In the most recent Governance module covering SCPs, we learn we can set a policy document that can specify a list of only the services a given account can use (in the video, only allowing ec2 and S3, for example and no other services). Does the restricted user get any visual indication of what services they can use? What I am getting at is, imagine a developer with the policy in the video. If this user is not already aware of this restrictive access to services, they may open a trouble ticket every time they try to use some other service, leading to delays and frustrations. Does the AWS console have a way to say "Hey, here is a list of services you can use"?
1 Answers
When you log into the AWS console with any of the services restricted you can normally see them until you try going into it. The visual indication is normally "You do not have permissions to list this" etc.

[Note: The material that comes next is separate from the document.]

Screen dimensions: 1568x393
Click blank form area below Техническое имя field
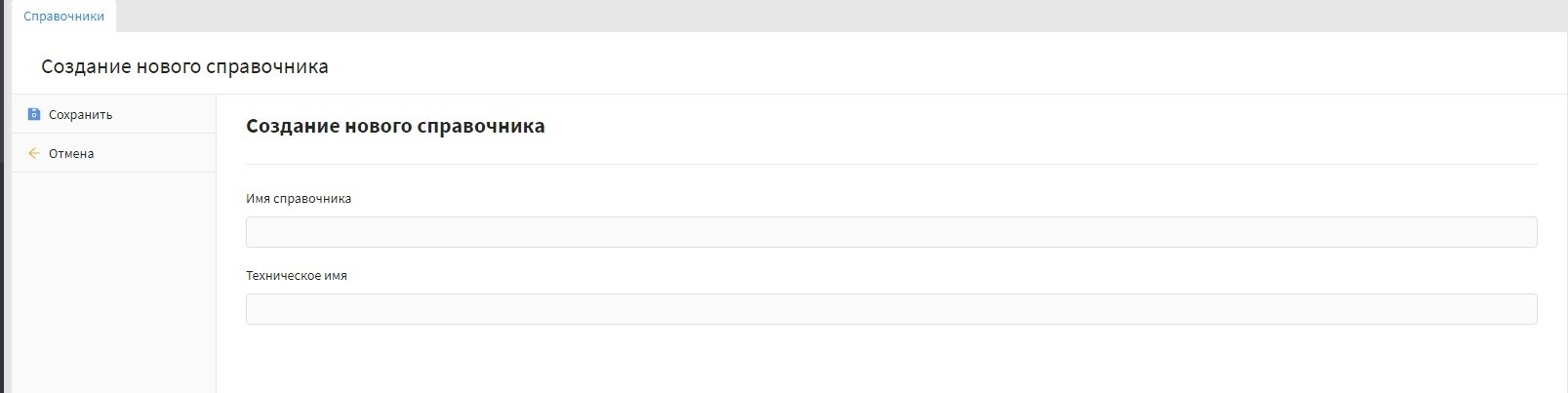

In regards to listing the products they can use, the only service I can think of which would be able to provide this is service catalogue: https://docs.aws.amazon.com/servicecatalog/latest/adminguide/what-is_concepts.html
It may not be ideal but it gives more of a visual change on what you can see, there is a bit of configuration to set up, so it may be worth trying it out and seeing if it meets your needs.
Its all done via CF templates so view here: https://docs.aws.amazon.com/servicecatalog/latest/adminguide/getstarted-template.html for an example.
Although I think it would be good to be able to hide services, the easiest way I have found that is just to ask what the developers want to achieve, build permissions for that and then they normally contact if their requirements change, they all know which services they can use as it has been scoped out and when you regularly go into the account, it will start showing up in the recently visited.
If they just want to know which services they already have access to it may be worth just publishing it as an internal document to say these are the things you can do.